→ RECORDS FOR THIS TASK:
-- BEGIN --
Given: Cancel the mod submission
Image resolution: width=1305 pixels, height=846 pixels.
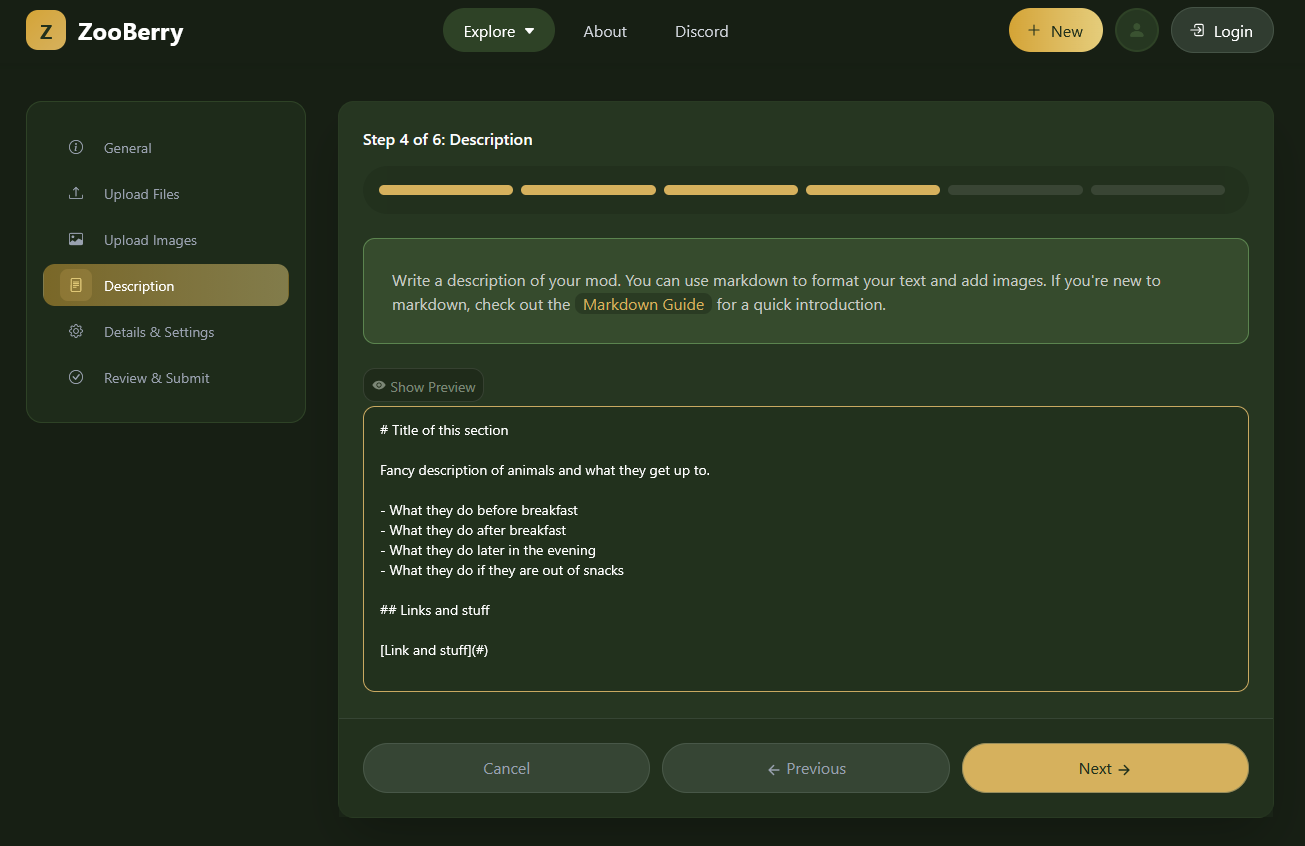Looking at the screenshot, I should pos(506,768).
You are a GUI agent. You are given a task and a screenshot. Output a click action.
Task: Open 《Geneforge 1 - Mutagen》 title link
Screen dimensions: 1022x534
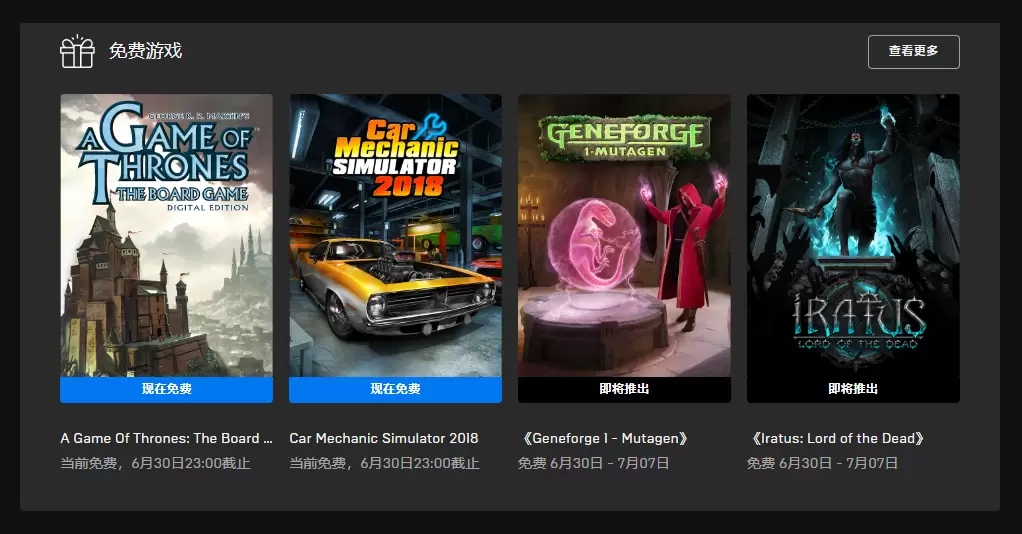point(605,438)
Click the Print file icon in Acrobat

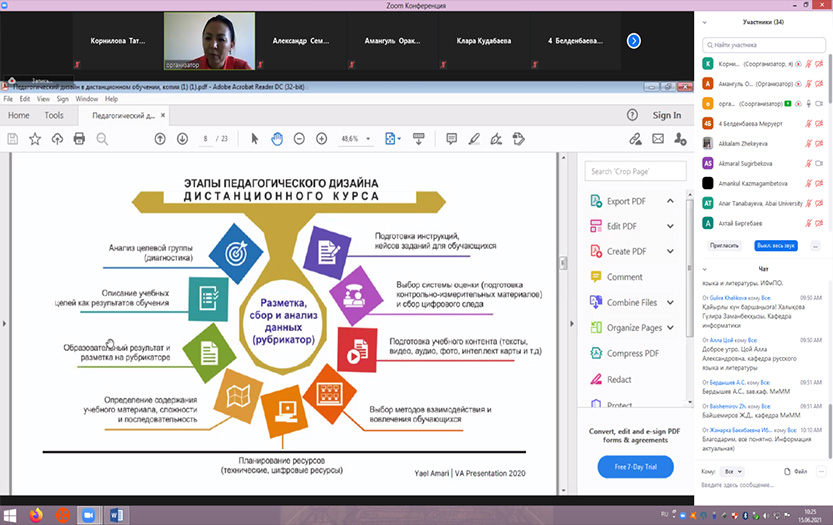[x=79, y=139]
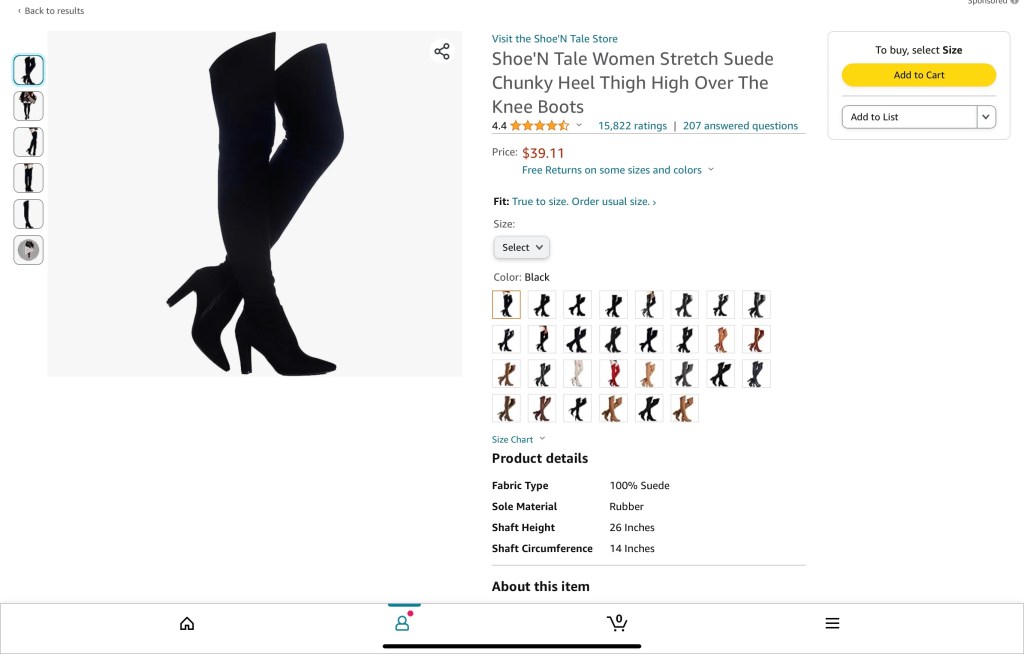View 207 answered questions

coord(740,126)
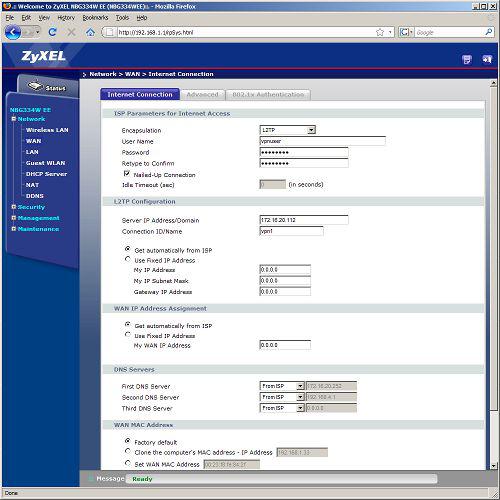Viewport: 500px width, 500px height.
Task: Click the Firefox back arrow button
Action: coord(13,32)
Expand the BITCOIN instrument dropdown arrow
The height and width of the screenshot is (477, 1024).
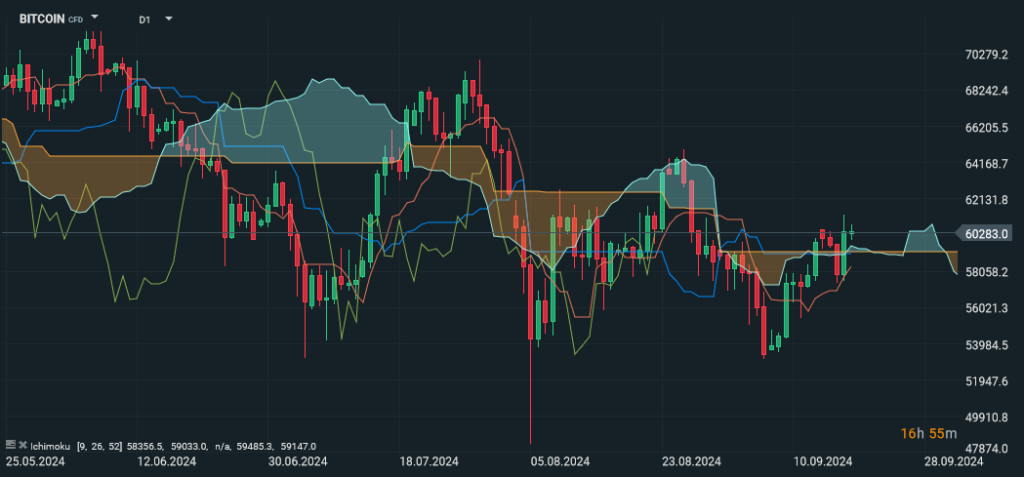click(x=94, y=18)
-- END --
Copy all of the rows above word for word, leaving out the pictures.

Given: Cancel the mod submission
Image resolution: width=1305 pixels, height=846 pixels.
Looking at the screenshot, I should pos(506,768).
You are a GUI agent. You are given a task and a screenshot. Output a click action.
Task: Open 《Geneforge 1 - Mutagen》 title link
Screen dimensions: 1022x534
point(605,438)
Click the Print file icon in Acrobat

[x=79, y=139]
View 207 answered questions

coord(740,126)
Viewport: 500px width, 500px height.
Task: Click the Firefox back arrow button
Action: coord(13,32)
Expand the BITCOIN instrument dropdown arrow
The height and width of the screenshot is (477, 1024).
click(x=94, y=18)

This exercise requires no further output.